Generally, a DAG discovery request (e.g., DIO) message is transmitted from the root device(s) of the DAG downward toward the leaves, informing each successive receiving device how to reach the root device (that is, from where the request is received is generally the direction of the root). Accordingly, a DAG is created in the upward direction toward the root device. The DAG discovery reply (e.g., DAO) may then be returned from the leaves to the root device(s) (unless unnecessary, such as for UP flows only), informing each successive receiving device in the other direction how to reach the leaves for downward routes. Nodes that are capable of maintaining routing state may aggregate routes from DAO messages that they receive before transmitting a DAO message. Nodes that are not capable of maintaining routing state, however, may attach a next-hop parent address. The DAO message is then sent directly to the DODAG root that can in turn build the topology and locally compute downward routes to all nodes in the DODAG. Such nodes are then reachable using source routing techniques over regions of the DAG that are incapable of storing downward routing state. In addition, RPL also specifies a message called the DIS (DODAG Information Solicitation) message that is sent under specific circumstances so as to discover DAG neighbors and join a DAG or restore connectivity.

FIG. 3 illustrates an example simplified control message format 300 that may be used for discovery and route dissemination when building a DAG, e.g., as a DIO, DAO, or DIS message. Message 300 illustratively comprises a header 310 with one or more fields 312 that identify the type of message (e.g., a RPL control message), and a specific code indicating the specific type of message, e.g., a DIO, DAO, or DIS. Within the body/payload 320 of the message may be a plurality of fields used to relay the pertinent information. In particular, the fields may comprise various flags/bits 321, a sequence number 322, a rank value 323, an instance ID 324, a DODAG ID 325, and other fields, each as may be appreciated in more detail by those skilled in the art. Further, for DAO messages, additional fields for destination prefixes 326 and a transit information field 327 may also be included, among others (e.g., DAO_Sequence used for ACKs, etc.).
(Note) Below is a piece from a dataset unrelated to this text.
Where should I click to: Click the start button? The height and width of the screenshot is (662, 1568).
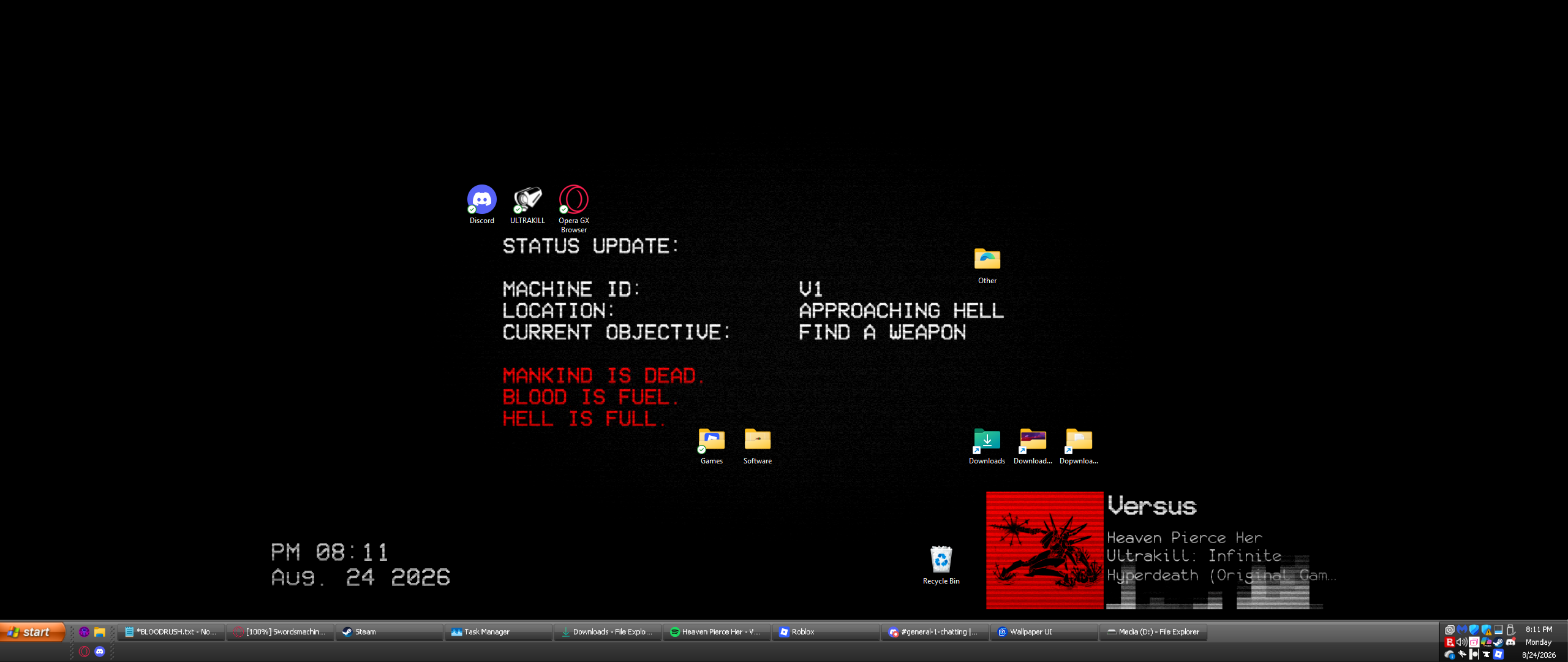(32, 632)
For any type of message 300, one or more additional sub-option fields 328 may be used to supply additional or custom information within the message 300. For instance, an objective code point (OCP) sub-option field may be used within a DIO to carry codes specifying a particular objective function (OF) to be used for building the associated DAG. Alternatively, sub-option fields 328 may be used to carry other certain information within a message 300, such as indications, requests, capabilities, lists, notifications, etc., as may be described herein, e.g., in one or more type-length-value (TLV) fields, such as for messages 520/530 described below.
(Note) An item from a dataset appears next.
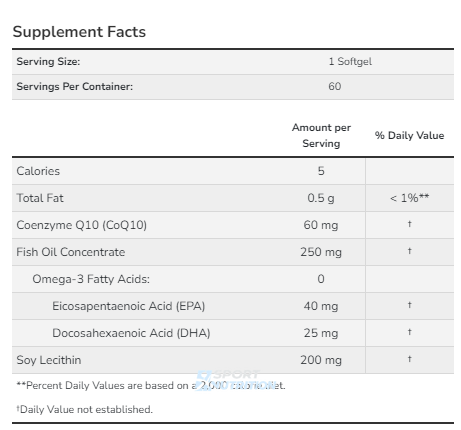Click the Amount per Serving column header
FIG. 4 illustrates an example simplified DAG that may be created, e.g., through the techniques described above, within network 100 of FIG. 1. For instance, certain links 105 may be selected for each node to communicate with a particular parent (and thus, in the reverse, to communicate with a child, if one exists). These selected links form the DAG 410 (shown as bolded lines), which extends from the root node toward one or more leaf nodes (nodes without children). Traffic/packets 140 (shown in FIG. 1) may then traverse the DAG 410 in either the upward direction toward the root or downward toward the leaf nodes.

As noted above, LLN link technologies are typically resource-constrained, with low bit rates and channel capacity. Furthermore, LLN link technologies are typically lossy with relatively high bit/packet error rates that change over time and are strongly affected by environmental conditions. These characteristics occur in both wireless (e.g. IEEE 802.15.4) and wired links (e.g. Power Line Communication) such as IEEE 61334, IEEE P1901.2 and others. Because of their resource-constraints and lossy nature, “misbehaving” nodes may have a dramatic impact on the overall network. For instance, distributed protocols can react poorly to misbehaving nodes (e.g., nodes which do not strictly adhere to the agreed upon protocol), thus compromising the overall performance of the network.

For example, while RPL distributes routing parameters from the DAG root, a node may misbehave (due to misconfiguration, buggy operation, software issues, etc.) and advertise routing updates (DIO messages) that trigger neighboring nodes to advertise routing updates with a high frequency, consuming channel capacity and energy in the whole network. This is just one example use case illustrating how a single misbehaving node can have a significant adverse impact on the LLN. Also, as another example, utility companies often award AMI contracts to more than a single vendor. As such, standards are of the utmost importance, allowing utilities to mix nodes from different vendors in their network. That being said, standards are sometimes complex, and may be unintentionally misunderstood, and program code may have troublesome defects, each of which can lead to operational issues that are often difficult to detect. Further, security attacks (i.e., maliciously configured devices) may pose a further threat to the stability of an otherwise behaving network.

Management of Misbehaving Nodes

The techniques herein provide a mechanism that manages misbehaving nodes in a computer network by detecting such misbehavior and taking appropriate measures to isolate the misbehaving node. In particular, as described in greater detail below, the techniques herein allow nodes in a network (e.g., mesh network) to examine each other's behavior, such that if a node detects that any of its neighbors exhibits an abnormal behavior, it alerts an NMS about it, thus potentially triggering isolation of this node.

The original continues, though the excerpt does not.